Al-Hamami also made several other important points, but one that I want to bring up was his emphasis on the centrality of Palestine: he stated his surprise that none of the panelists brought up Palestine, stating that the struggle for Arab liberation would always be incomplete until Palestine was liberated in accordance with the terms of a universalist political program. Another interesting point that came up during the questions and answer period (although it appears that Tunisians don’t understand what “question” means, since they rarely ask a question, but instead give a five-minute statement) was whether in fact Tunisians can be proud of the reforms made with respect to gender in Tunisia. Clearly, the Family Code of 1956 forms an important part of Tunisian identity, but at the same time, it seems that the dictatorship, for lack of a better term, prostituted the issue of women’s rights as almost its sole basis for legitimacy. As one commentator noted, what’s the point of giving women the right to vote when voting was itself meaningless? Accordingly, strong words were exchanged, including by a pair of women neither of whom wore who hijab, on whether these “reforms” were indeed reforms, or were merely authoritarian window-dressing.
During the comment period, there was a lot of discussion of the contents of the future Tunisian social contract (al-’aqd al-ijtima’i) and here again the comments of the Iranian were interesting: he criticized what appeared to be the common assumption among the Tunisians that one could speak about forming a social contract without specific substantive moral premises, a point he was firm in denying, arguing that a contract’s enforceability cannot be separated from its validity, and one can only judge its validity by reference to some substantive norms that exist outside the contract itself.

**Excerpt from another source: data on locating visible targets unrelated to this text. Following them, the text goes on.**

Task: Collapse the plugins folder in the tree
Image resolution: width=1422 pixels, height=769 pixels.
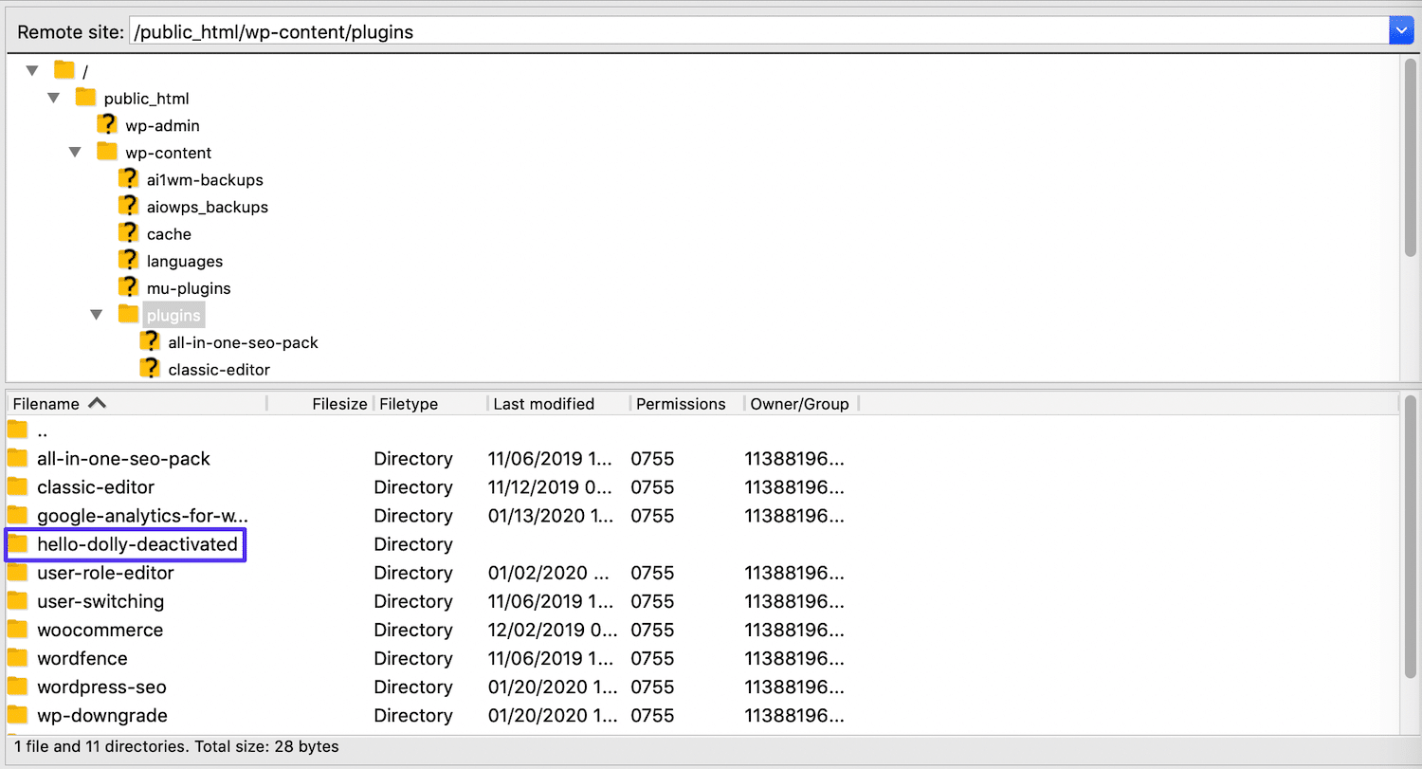Action: (x=97, y=314)
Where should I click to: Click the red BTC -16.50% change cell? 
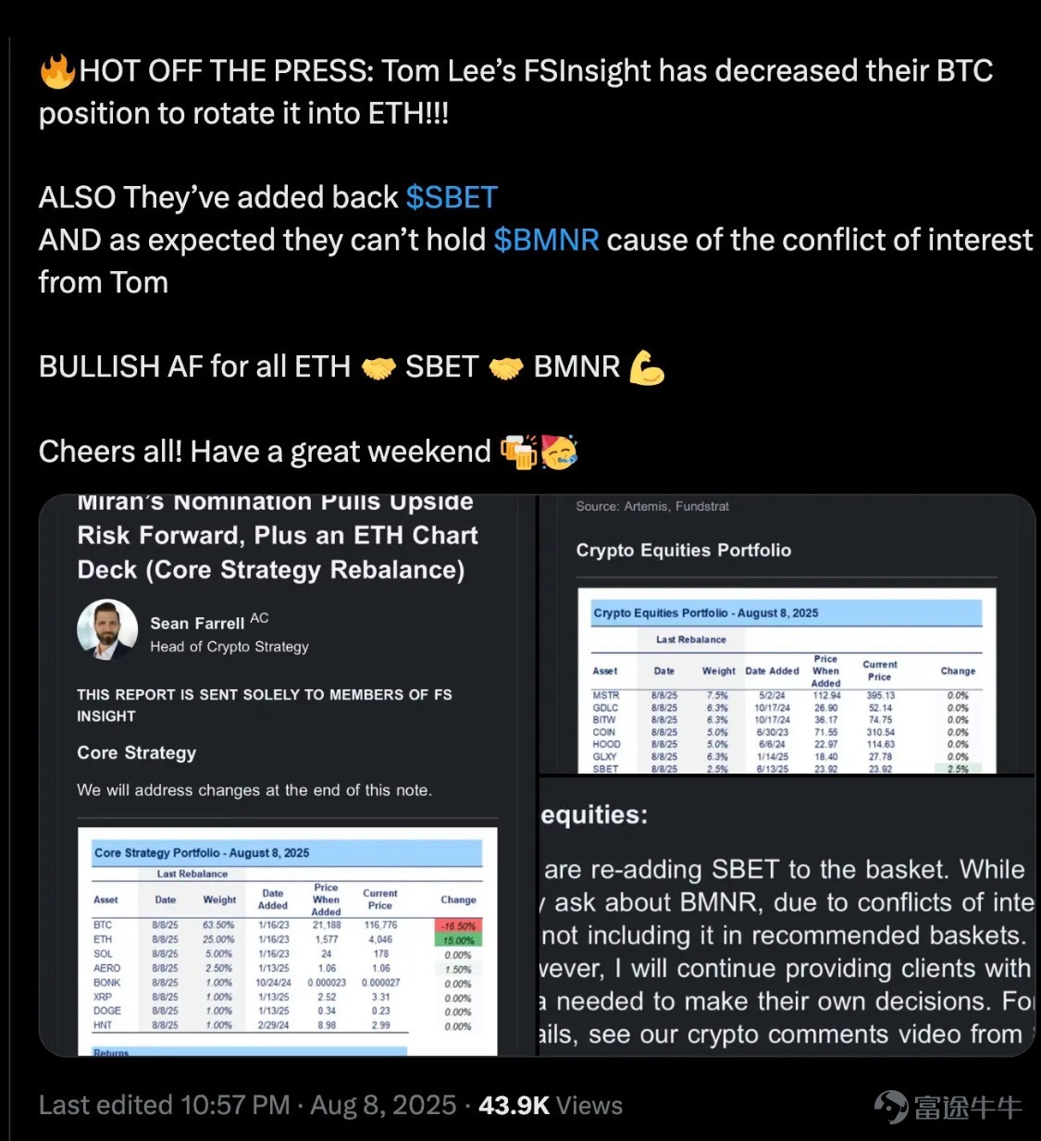pyautogui.click(x=458, y=925)
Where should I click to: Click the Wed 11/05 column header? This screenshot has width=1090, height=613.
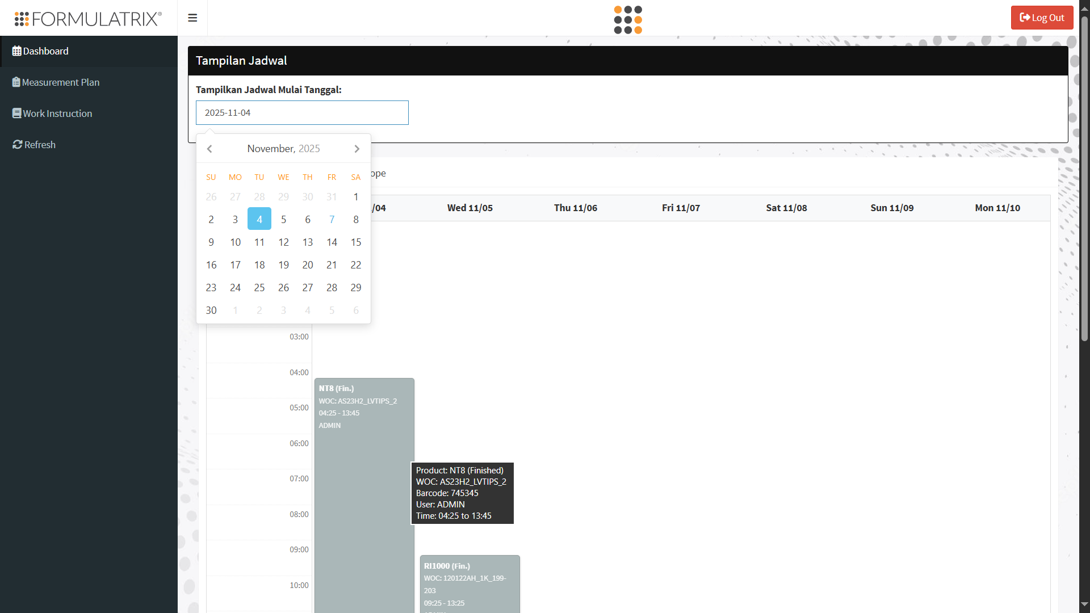pos(470,208)
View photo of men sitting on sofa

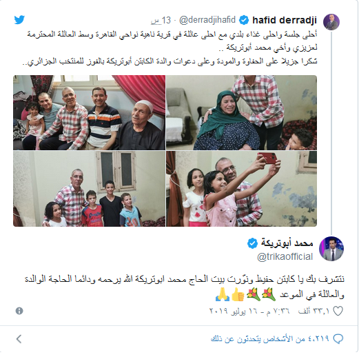tap(89, 112)
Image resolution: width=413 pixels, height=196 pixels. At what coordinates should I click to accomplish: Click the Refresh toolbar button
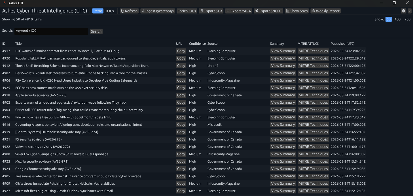point(129,11)
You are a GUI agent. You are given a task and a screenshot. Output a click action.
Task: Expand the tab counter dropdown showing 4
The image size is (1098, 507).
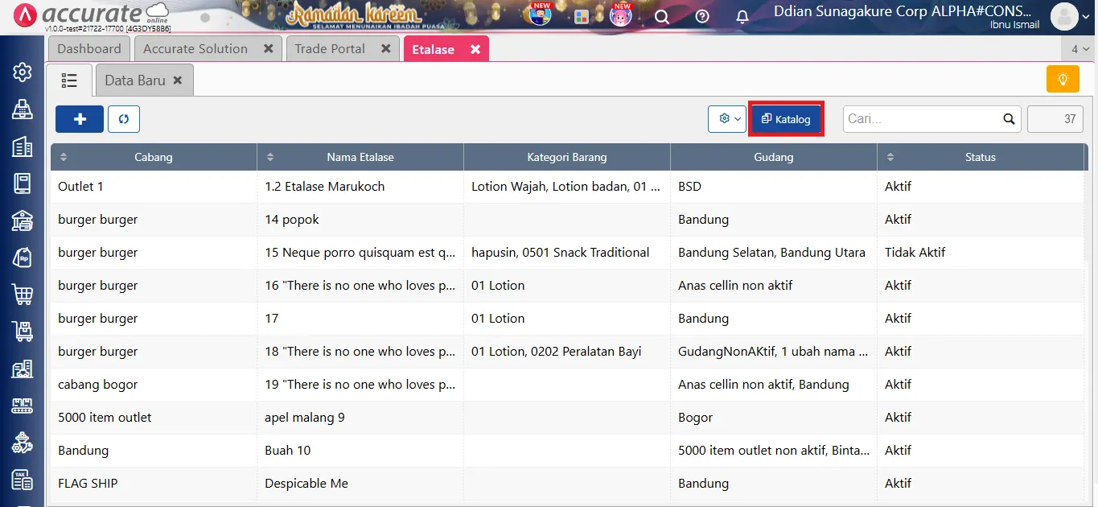click(x=1081, y=48)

His answer to this conundrum (and that of the Iranian regime) is that the validity of the social contract is to be judged by the premises of the Shari’a, and that’s why you need the Guardian of Experts, otherwise, the social contract contract cannot legitimately bind those who did not even participate in its drafting.
The Iranian was also asked some pointed questions about his government’s backing of Bashshar Asad, and whether this was decisive proof that it was a sectarian regime and not an Islamic one. He did not answer this question, although it is not clear whether it was because time ran out, he forgot about it, or he intentionally ignored it. (The format was such that everyone asked their questions, and then the speakers took turns responding to comments and answering questions, so it could have been any one of the possibilities mentioned could be the correct explanation for his silence on this point.)
Finally, another commentator, one Abd al-Rauf (I could not get his entire name or party affiliation), introduced me to a term that I had never heard before: “dhullocracy” (the rule of humiliation). Dhullocracy was the nature of the Arab regimes prior to the Tunisian and Egyptian Revolutions, and it was premised on Western states humiliating (dhull) Arab rulers in turn humiliating their populations. This was the first casualty of the revolutions, and their most important challenge is not to allow its return.